Local
Church groups are biggest donors to D.C. marriage ban effort
Two religious groups linked to Bishop Harry Jackson’s church in Beltsville, Md., have provided more than $102,000 in contributions to his campaign to ban same-sex marriage in D.C.
Contributions from the High Impact Leadership Coalition and Christian Hope Ministries-High Impact comprise slightly more than half of the $199,530 raised as of Jan. 31 to fight the city’s same-sex marriage law, according to reports filed with the D.C. Office of Campaign Finance.
Nearly all of the $97,338 that reports show were contributed by other donors came from national anti-gay groups, including Focus on the Family, Family Research Council Action, the group’s political arm and the National Organization for Marriage.
The reports show Jackson gave $100 of his own money to two of the three committees he formed to ban same-sex marriage in the District. FRC official Chuck Donavan of Manassas, Va., and NOM executive director Brian Brown of Great Falls, Va., each made individual contributions of $50 to one of the three committees.

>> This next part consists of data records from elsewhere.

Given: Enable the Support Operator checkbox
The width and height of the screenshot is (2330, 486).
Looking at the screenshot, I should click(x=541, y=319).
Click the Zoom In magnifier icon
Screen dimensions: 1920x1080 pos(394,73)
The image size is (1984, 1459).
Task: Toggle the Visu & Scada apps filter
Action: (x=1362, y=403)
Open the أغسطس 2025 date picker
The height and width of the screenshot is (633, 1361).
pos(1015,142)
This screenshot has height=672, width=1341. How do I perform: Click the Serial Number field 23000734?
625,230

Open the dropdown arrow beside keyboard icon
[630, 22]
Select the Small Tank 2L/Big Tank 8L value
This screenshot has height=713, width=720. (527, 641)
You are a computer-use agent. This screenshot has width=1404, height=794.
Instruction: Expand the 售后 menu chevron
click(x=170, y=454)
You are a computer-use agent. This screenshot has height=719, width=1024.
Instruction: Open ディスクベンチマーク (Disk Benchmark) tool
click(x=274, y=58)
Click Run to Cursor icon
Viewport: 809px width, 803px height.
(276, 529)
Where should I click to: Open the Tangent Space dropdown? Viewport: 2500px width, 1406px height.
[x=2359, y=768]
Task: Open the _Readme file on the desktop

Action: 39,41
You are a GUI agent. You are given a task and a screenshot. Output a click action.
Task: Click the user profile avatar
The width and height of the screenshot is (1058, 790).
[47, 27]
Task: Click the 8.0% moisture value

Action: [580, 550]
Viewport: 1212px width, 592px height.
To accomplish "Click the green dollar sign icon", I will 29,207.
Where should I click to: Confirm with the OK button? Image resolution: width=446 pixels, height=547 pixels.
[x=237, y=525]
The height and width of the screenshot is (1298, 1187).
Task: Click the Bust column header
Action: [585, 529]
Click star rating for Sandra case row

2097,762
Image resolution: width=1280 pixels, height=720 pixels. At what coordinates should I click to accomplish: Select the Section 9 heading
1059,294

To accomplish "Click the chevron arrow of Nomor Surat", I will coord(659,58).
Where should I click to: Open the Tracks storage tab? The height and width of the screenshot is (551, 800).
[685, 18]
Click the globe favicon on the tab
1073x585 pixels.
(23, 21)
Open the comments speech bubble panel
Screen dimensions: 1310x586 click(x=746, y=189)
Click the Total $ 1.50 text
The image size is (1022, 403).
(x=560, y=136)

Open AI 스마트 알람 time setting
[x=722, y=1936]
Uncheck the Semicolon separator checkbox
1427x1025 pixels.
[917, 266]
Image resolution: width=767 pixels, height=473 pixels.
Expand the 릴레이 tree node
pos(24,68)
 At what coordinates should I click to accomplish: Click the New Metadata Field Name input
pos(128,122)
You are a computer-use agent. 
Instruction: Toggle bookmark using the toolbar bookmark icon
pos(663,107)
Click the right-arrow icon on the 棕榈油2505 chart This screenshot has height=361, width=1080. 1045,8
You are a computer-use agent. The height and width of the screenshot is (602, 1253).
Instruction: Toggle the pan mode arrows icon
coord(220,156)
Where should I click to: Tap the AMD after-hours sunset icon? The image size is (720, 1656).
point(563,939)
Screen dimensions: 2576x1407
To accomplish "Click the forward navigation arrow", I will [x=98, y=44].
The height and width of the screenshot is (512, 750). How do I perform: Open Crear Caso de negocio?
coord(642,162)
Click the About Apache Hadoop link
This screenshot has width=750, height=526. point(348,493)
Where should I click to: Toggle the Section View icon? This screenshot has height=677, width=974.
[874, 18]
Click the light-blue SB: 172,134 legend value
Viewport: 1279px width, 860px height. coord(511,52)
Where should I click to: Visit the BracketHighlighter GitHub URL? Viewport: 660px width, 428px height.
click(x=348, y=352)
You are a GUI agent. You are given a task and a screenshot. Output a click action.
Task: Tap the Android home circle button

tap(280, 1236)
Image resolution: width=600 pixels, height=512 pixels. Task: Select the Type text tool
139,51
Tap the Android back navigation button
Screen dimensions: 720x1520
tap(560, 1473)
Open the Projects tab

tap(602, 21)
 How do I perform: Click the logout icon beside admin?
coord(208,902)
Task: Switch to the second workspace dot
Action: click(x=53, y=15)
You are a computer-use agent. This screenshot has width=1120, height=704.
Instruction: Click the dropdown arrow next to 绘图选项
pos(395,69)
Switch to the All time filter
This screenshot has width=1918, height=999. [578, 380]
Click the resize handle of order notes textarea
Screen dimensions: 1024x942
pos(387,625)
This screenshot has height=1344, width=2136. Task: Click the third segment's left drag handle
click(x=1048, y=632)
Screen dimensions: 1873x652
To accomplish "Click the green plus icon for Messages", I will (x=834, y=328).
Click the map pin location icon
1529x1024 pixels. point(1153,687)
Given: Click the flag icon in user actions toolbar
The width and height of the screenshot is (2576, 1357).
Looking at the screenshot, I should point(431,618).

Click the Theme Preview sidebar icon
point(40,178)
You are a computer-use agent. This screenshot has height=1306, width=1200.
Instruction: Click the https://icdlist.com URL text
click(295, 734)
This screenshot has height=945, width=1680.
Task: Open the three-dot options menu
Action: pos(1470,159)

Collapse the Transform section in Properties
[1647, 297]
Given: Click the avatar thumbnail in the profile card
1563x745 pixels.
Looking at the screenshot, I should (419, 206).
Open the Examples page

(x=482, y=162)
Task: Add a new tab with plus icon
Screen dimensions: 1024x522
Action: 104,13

“No donations are from D.C. residents, unless you believe Harry Jackson actually lives in D.C.,” said gay activist Bob Summersgill, one of the leaders of the city’s same-sex marriage effort.
Summersgill was referring to allegations that Jackson and his wife continue to live in their home in Silver Spring, Md., and use a rented apartment in Southeast D.C. near the Washington Nationals stadium as an address to maintain D.C. residency.
City records show that Jackson registered to vote in the District for the first time on April 22, shortly before he filed papers for the first of three ballot measures he has proposed to ban same-sex marriage in D.C.
In response to a complaint challenging his city residency, local officials ruled last year that Jackson’s D.C. apartment and his D.C. driver’s license, among other factors, were sufficient proof that he met the requirements for city residency.
Neither Jackson nor a spokesperson for his church returned calls this week seeking comment for this story.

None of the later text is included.